[Stored data]
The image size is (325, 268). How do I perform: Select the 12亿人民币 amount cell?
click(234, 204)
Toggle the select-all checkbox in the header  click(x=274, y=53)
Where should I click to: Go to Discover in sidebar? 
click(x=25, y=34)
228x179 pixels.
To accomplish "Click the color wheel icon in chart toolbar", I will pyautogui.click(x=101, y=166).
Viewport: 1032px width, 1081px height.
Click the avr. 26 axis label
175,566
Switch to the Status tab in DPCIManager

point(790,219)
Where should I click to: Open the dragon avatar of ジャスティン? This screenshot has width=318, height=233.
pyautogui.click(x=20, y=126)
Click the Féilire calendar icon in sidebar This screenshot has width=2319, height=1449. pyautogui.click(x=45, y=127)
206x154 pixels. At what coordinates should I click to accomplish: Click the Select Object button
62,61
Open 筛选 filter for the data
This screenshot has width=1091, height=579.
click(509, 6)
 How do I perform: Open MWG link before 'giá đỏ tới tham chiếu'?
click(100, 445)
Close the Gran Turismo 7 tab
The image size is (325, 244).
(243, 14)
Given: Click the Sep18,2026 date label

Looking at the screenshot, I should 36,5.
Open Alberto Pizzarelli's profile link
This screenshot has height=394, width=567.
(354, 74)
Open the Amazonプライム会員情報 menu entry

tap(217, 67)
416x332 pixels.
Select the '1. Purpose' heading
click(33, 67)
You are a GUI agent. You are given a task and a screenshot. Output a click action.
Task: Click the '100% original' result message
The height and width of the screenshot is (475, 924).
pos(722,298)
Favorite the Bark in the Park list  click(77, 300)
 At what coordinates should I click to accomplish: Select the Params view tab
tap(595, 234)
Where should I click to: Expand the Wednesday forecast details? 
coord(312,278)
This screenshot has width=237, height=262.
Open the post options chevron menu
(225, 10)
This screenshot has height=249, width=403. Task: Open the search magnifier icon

[WORK ITEM] Only the lines from the one with "Click the avr. 26 axis label" to the end of the entries above belong in your answer. Retype them exactly.

[EXPECTED ANSWER]
Click the avr. 26 axis label
175,566
Switch to the Status tab in DPCIManager

point(790,219)
Where should I click to: Open the dragon avatar of ジャスティン? This screenshot has width=318, height=233.
pyautogui.click(x=20, y=126)
Click the Féilire calendar icon in sidebar This screenshot has width=2319, height=1449. pyautogui.click(x=45, y=127)
206x154 pixels. At what coordinates should I click to accomplish: Click the Select Object button
62,61
Open 筛选 filter for the data
This screenshot has width=1091, height=579.
click(509, 6)
 How do I perform: Open MWG link before 'giá đỏ tới tham chiếu'?
click(100, 445)
Close the Gran Turismo 7 tab
The image size is (325, 244).
(243, 14)
Given: Click the Sep18,2026 date label

Looking at the screenshot, I should 36,5.
Open Alberto Pizzarelli's profile link
This screenshot has height=394, width=567.
(354, 74)
Open the Amazonプライム会員情報 menu entry

tap(217, 67)
416x332 pixels.
Select the '1. Purpose' heading
click(33, 67)
You are a GUI agent. You are given a task and a screenshot. Output a click action.
Task: Click the '100% original' result message
The height and width of the screenshot is (475, 924).
pos(722,298)
Favorite the Bark in the Park list  click(77, 300)
 At what coordinates should I click to accomplish: Select the Params view tab
tap(595, 234)
Where should I click to: Expand the Wednesday forecast details? 
coord(312,278)
This screenshot has width=237, height=262.
Open the post options chevron menu
(225, 10)
This screenshot has height=249, width=403. Task: Open the search magnifier icon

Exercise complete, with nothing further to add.